On weak*-basic sequences in duals and biduals of spaces C(X) and Quojections

TL;DR

This paper investigates the existence of weak*-basic sequences in duals and biduals of spaces C(X) and quojections, providing concrete examples and addressing longstanding open problems in functional analysis.

Contribution

It demonstrates the presence of weak*-basic sequences in duals and biduals of C(X) and quojections, and introduces concrete sequences with quantitative estimates, advancing understanding of the weak*-basic sequence problem.

Findings

Weak*-basic sequences exist in duals and biduals of C(X) and quojections.

Constructed concrete sequences with small-rectangle estimates in C(X x Y).

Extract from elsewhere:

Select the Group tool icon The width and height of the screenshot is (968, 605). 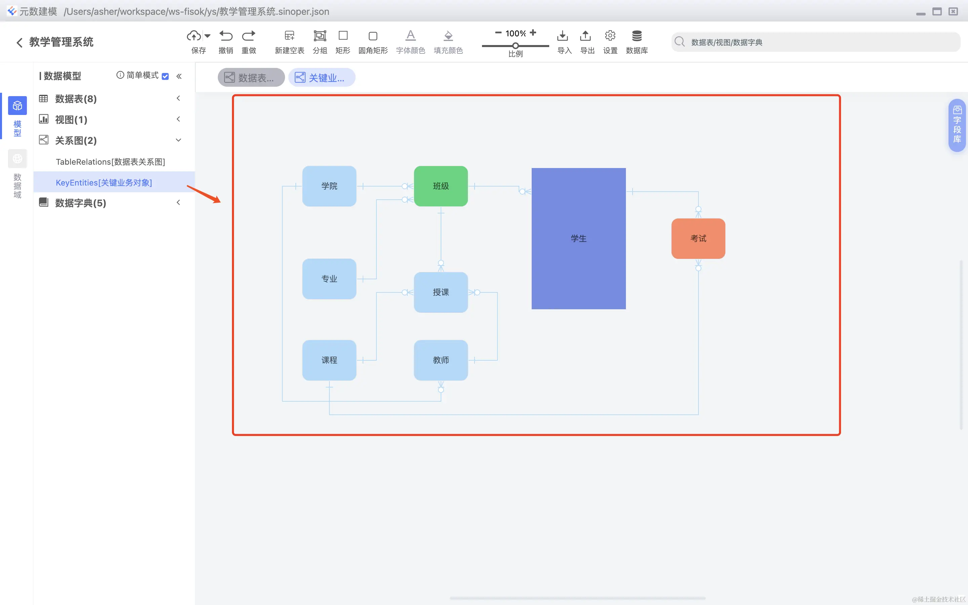pos(320,36)
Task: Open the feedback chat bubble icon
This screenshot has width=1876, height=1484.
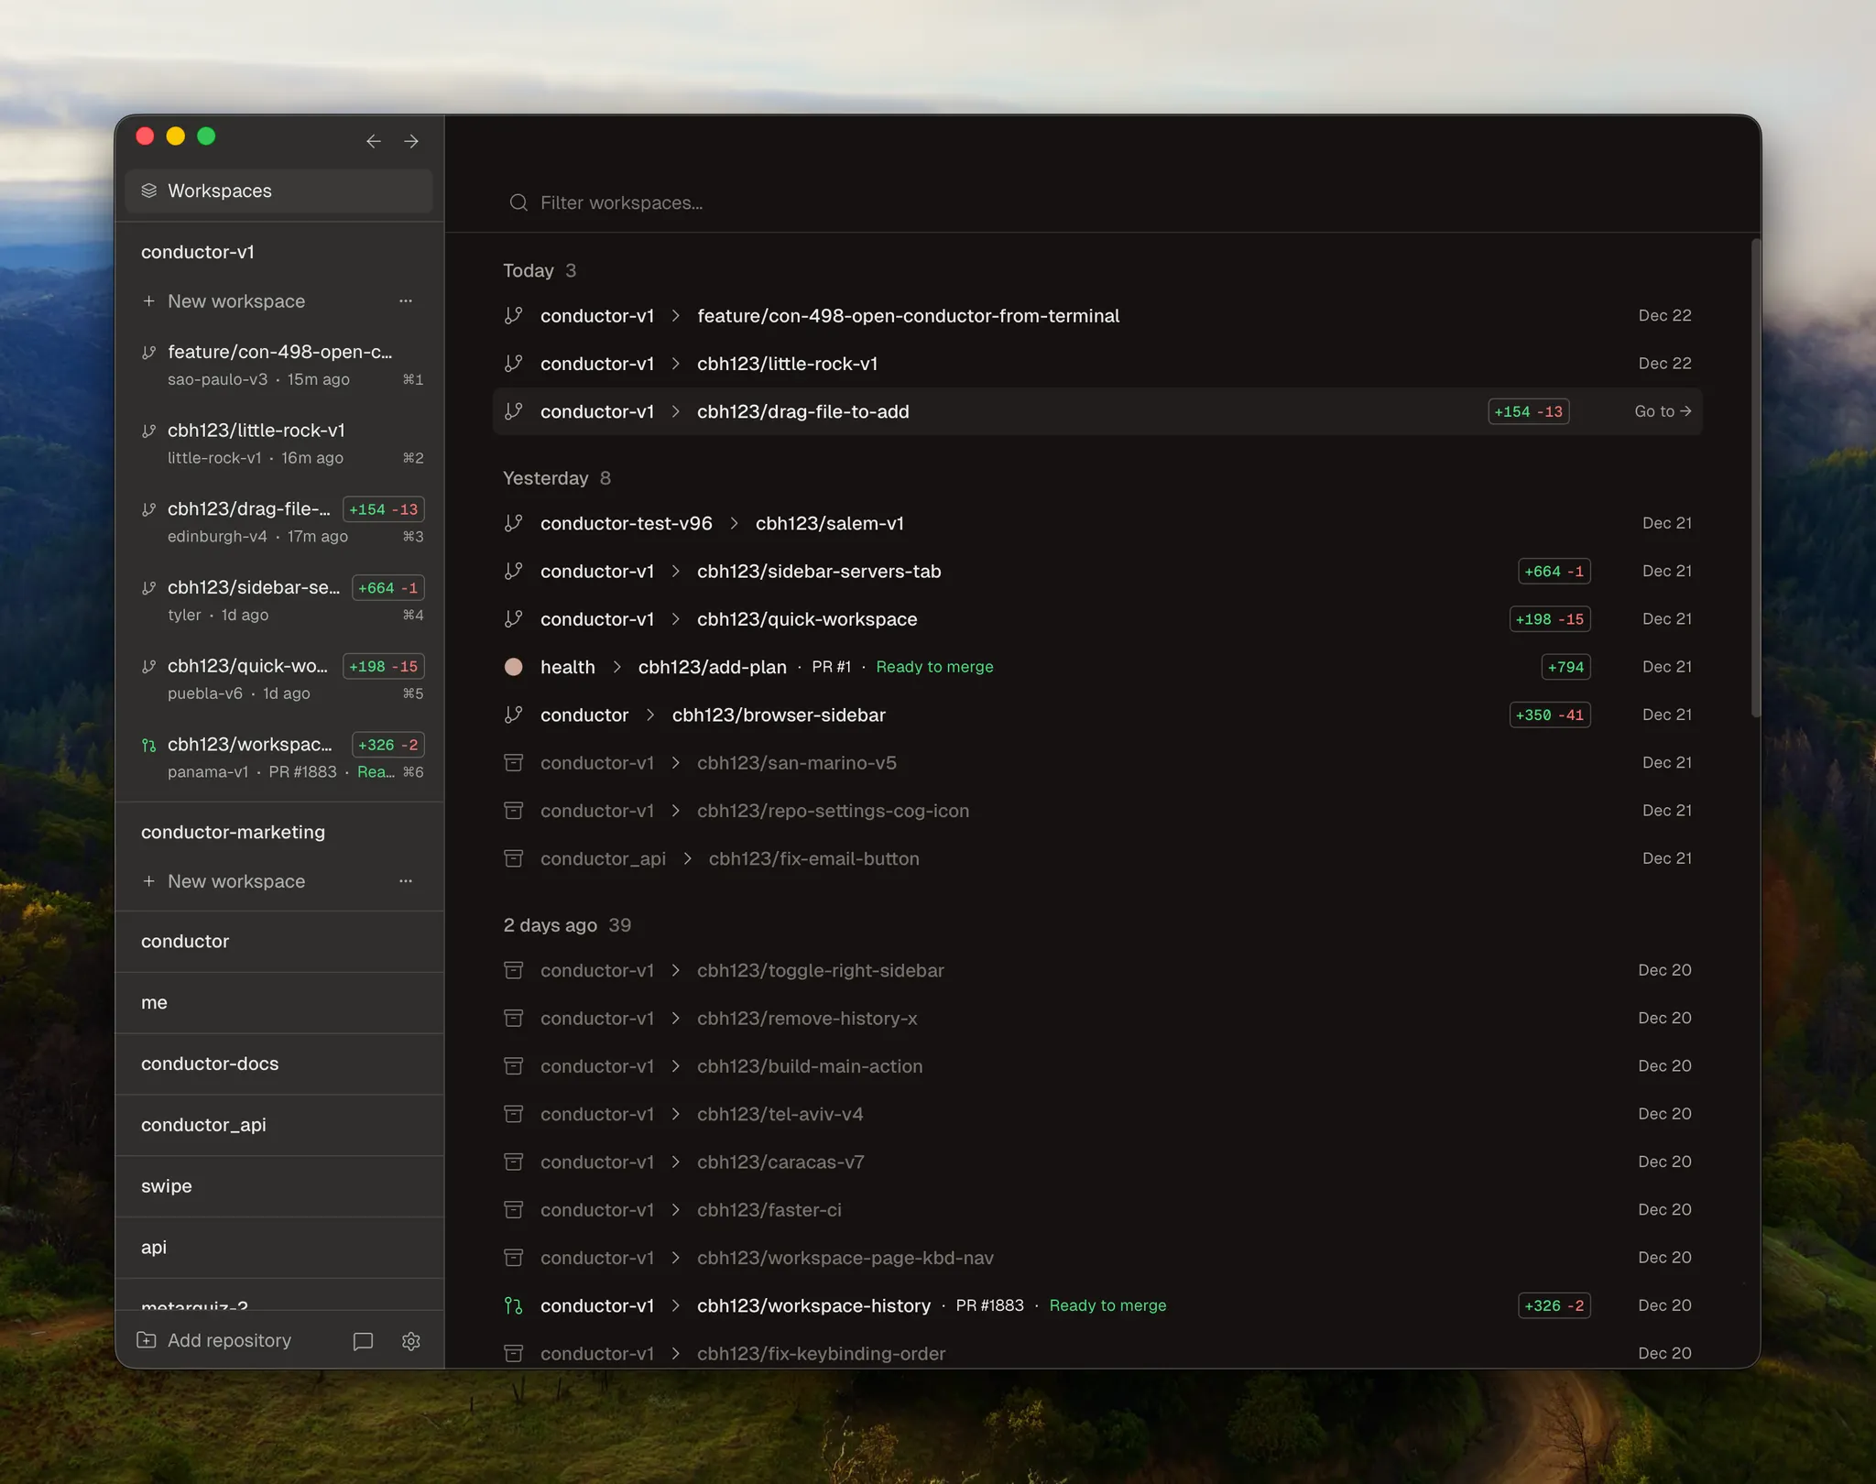Action: tap(363, 1341)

Open problems regarding basic sequences in duals of Banach spaces are discussed.

Abstract

We show that for infinite Tychonoff spaces X and Y the weak*-dual of Ck(X x Y) contains a basic sequence; moreover, the weak*-bidual of Ck(X) contains such a sequence as well. When X and Y are infinite compact spaces, we single out a concrete sequence ({\mu}n) of finitely supported signed measures on X x Y with quantitative small-rectangle estimates, and we prove that every subsequence of ({\mu}n) admits a further subsequence which is strongly normal and forms a weak*-basic sequence in the dual C(X x Y)* of the Banach space C(X x Y). We also study the weak*-basic sequence problem for Frechet locally convex spaces in the class of quojections, and prove that for every quojection E the bidual E** admits a weak*-basic sequence, while a long-standing open problem asks whether the dual of every infinite-dimensional Banach space admits a basic sequence in the weak*-topology. Several examples and open questions are included, in particular for spaces C(X) and for inductive limits of Frechet spaces.